Sebastien Japrisot | Critical Review by Christine Watson

This literature criticism consists of approximately 2 pages of analysis & critique of Sebastien Japrisot.
This section contains 435 words
(approx. 2 pages at 300 words per page)
Buy the Critical Review by Christine Watson

Critical Review by Christine Watson

SOURCE: A review of The Passion of Women, in West Coast Review of Books, Vol. 16, No. 1, January, 1991, pp. 31-2.

In the following review of The Passion of Women, Watson focuses on how multiple narrators and a clear prose style effectively contribute to the mystery and suspense of the story.

The main character in this witty, provocative novel [The Passion of Women] is a man who appears only briefly onstage. The story of his life is told to us indirectly, by the eight women who loved and were left by this man, and by the end of the book we feel we know him as well as any of them.

Which is to say, we probably don't really know him at all.
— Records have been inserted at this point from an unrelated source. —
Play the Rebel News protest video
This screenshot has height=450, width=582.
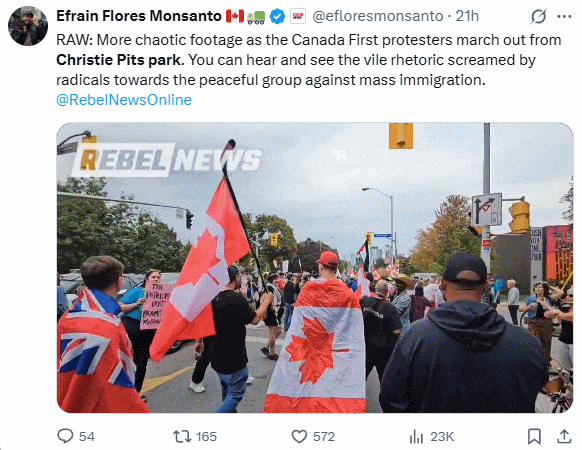[315, 268]
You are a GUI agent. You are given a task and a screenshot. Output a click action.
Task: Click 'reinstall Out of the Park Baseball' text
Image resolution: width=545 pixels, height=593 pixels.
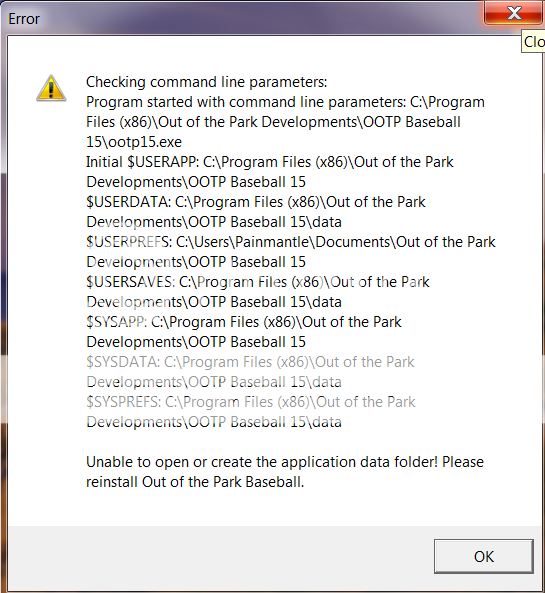[x=195, y=482]
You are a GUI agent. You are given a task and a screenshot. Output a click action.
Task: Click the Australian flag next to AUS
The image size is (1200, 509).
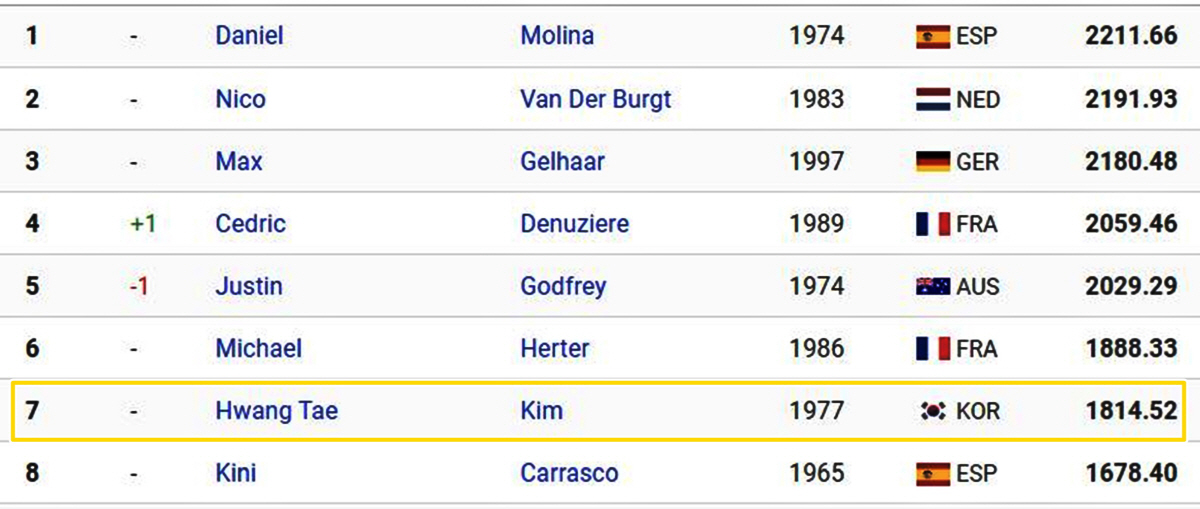click(x=932, y=287)
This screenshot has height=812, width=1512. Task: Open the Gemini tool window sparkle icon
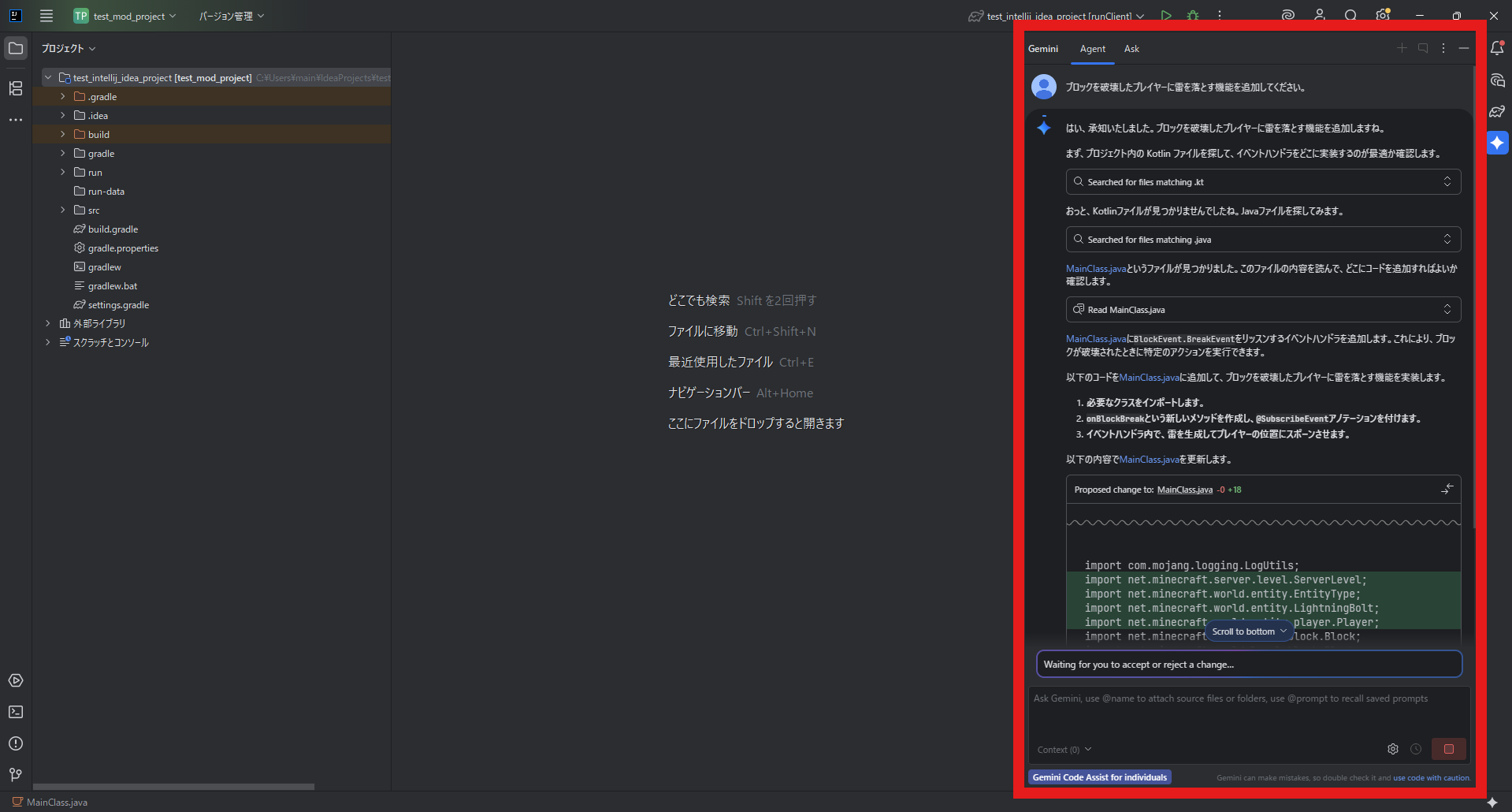(x=1497, y=143)
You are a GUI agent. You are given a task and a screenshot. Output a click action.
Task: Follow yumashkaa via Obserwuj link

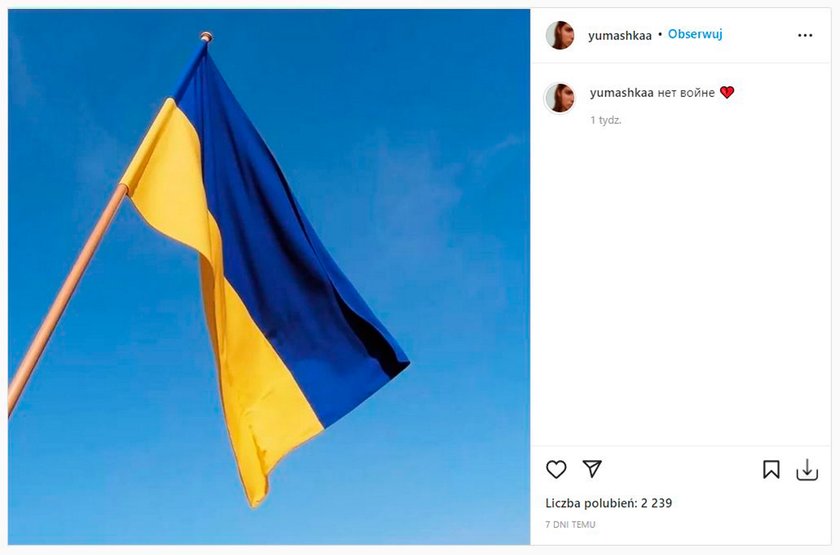695,34
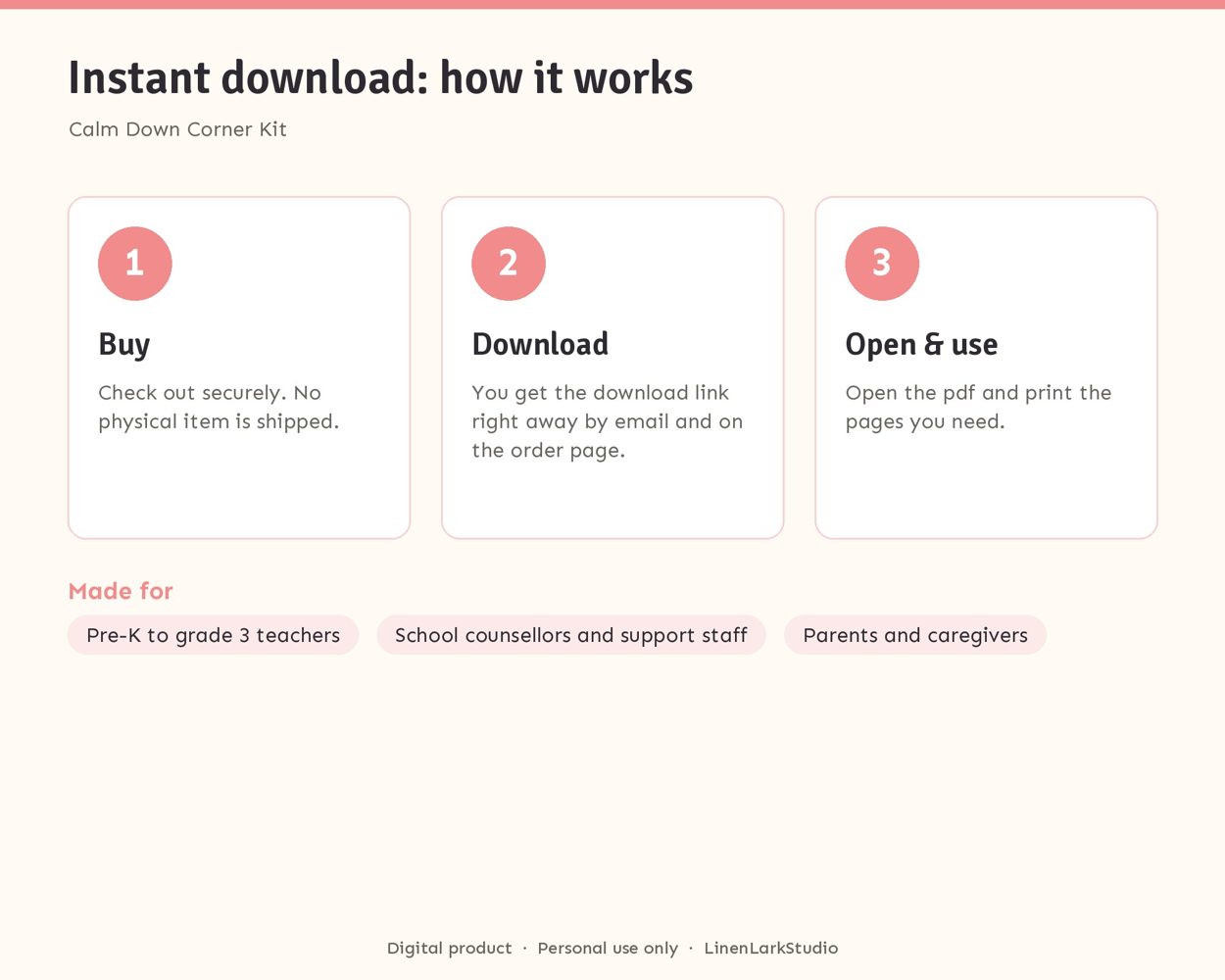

We first see this mysterious figure through the eyes of Emma, a young woman kidnapped on her wedding night by an escaped convict named Vincent. He's described next by Belinda, a prostitute who hides and falls in love with Tony, a man on the run who tells her he was shot by a bride he'd kidnapped. Still later, he appears as Frédéric, the lover of Frou-Frou, a starlet whose acting is outclassed by her skill as a manicurist.

In these, and in his five other appearances, several things about this mystery man appear constant. He is on the run from the law; he has been convicted of a crime he claims never to have committed; and he is, first and foremost, a dreamer and a lover of women. As a boy, he fantasized that he had gone back through time, searching for a way to save Joan of Arc. As a man, he seems to live out his fantasies, running from one woman to the next and recreating himself with every one. And dogging his heels wherever he goes is General Malignaud, who knows the truth about his conviction and will stop at nothing to track him down.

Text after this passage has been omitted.